From the Financial Times, reporting on a project co-funded by TJN:
"Campaigners have ratcheted up pressure on big companies by ranking retailers according to their corporation tax payments and “transparency”, in the latest effort to make corporate tax a reputational issue.

The Fair Tax Campaign, a spin-off from the Tax Justice Network pressure group, issued a report on Thursday that awarded marks according to a company’s tax disclosures, whether they paid an “acceptable” rate of tax on profits and whether they used havens."
From the Tax Research blog of Richard Murphy, who has been co-working on this for six months:
Over the last six months I’ve been working with Meesha Nehru on the Fair Tax Mark, which we launched this morning. It’s got its own website here.

The first Fair Tax Mark report ranks 25 UK retailers on their tax and transparency – the latter being more important than the rate paid.

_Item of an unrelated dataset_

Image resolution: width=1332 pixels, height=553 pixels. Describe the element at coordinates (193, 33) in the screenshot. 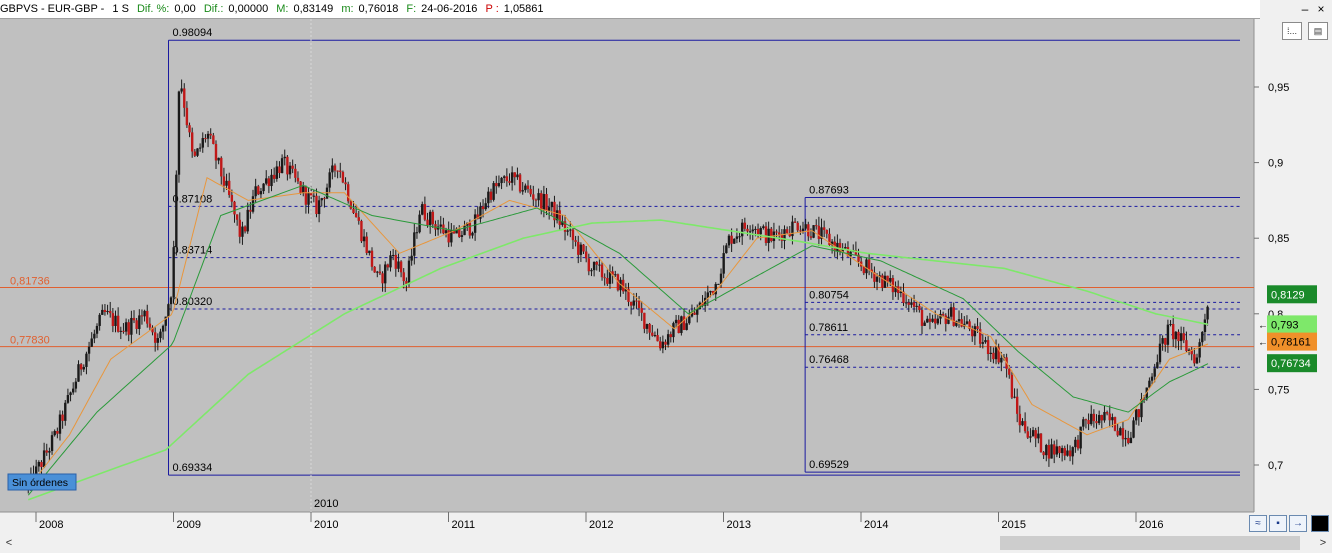

I see `fib-level-label: 0.98094` at that location.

As the ranking shows, one company – Greggs – got full marks whilst Majestic Wines came close. Others missed the mark by a long way, so it’s important to note what we rank on, which, as the Mirror notes this morning, is three separate measures:
  • Do companies publish enough information so we can tell how much activity they have in the UK, what profit they make here and how much tax they pay in this country?
  • Does the company pay an acceptable rate of tax on its profits, and does it look likely that a fair part of that profit is declared in the UK?
  • Does the company use tax havens, indicating whether or not it is likely to be involved in tax avoidance.
There are five points available for each measure and firms getting 12 or more out of 15 are awarded a Fair Tax Mark.

As we found, there are widely varying results:
  • 9 of the 25 companies scored 0 for their country-by-country reporting – meaning we could not get sufficient data on their UK activities to assess whether they paid fair tax.
  • 6 companies scored 0 for their tax rate – meaning they paid low rates of tax on average over six years and we could not tell whether they paid it on appropriate UK profits.
  • Only two companies scored 0 for tax haven use – meaning they did not provide enough information to tell whether they used them or not.
  • Only 3 companies scored a maximum 5 points on tax haven usage – meaning they did not use tax havens (Greggs, Majestic Wine and Asos – the online fashion retailer).
What was also interesting was interpreting the results:
  • As the size of a company increased its Fair Tax Mark fell, on average
  • As companies got bigger their use of tax havens increased, on average
  • As companies got bigger their tax rates fell on average, suggesting that bigger companies are working the tax system to their advantage
  • Country-by-country reporting data got worse as companies got bigger.
As my colleague, Meesha Nehru, told the press:
People are increasingly expecting companies to pay the tax that society demands of them or to at least explain why not.

They’re not paying, and they’re not explaining and neither are acceptable – and that’s the message of this report and the Fair Tax Campaign which believes that fair tax is at the heart of a good society.

We haven’t got that society right now, and that’s why people want Fair Taxes back.
This Mark is intended to help people assess who is, and is not, telling us what we need to know to assess whether there’s a fair tax system in place – and that, we think, is an important step in taking this debate forward.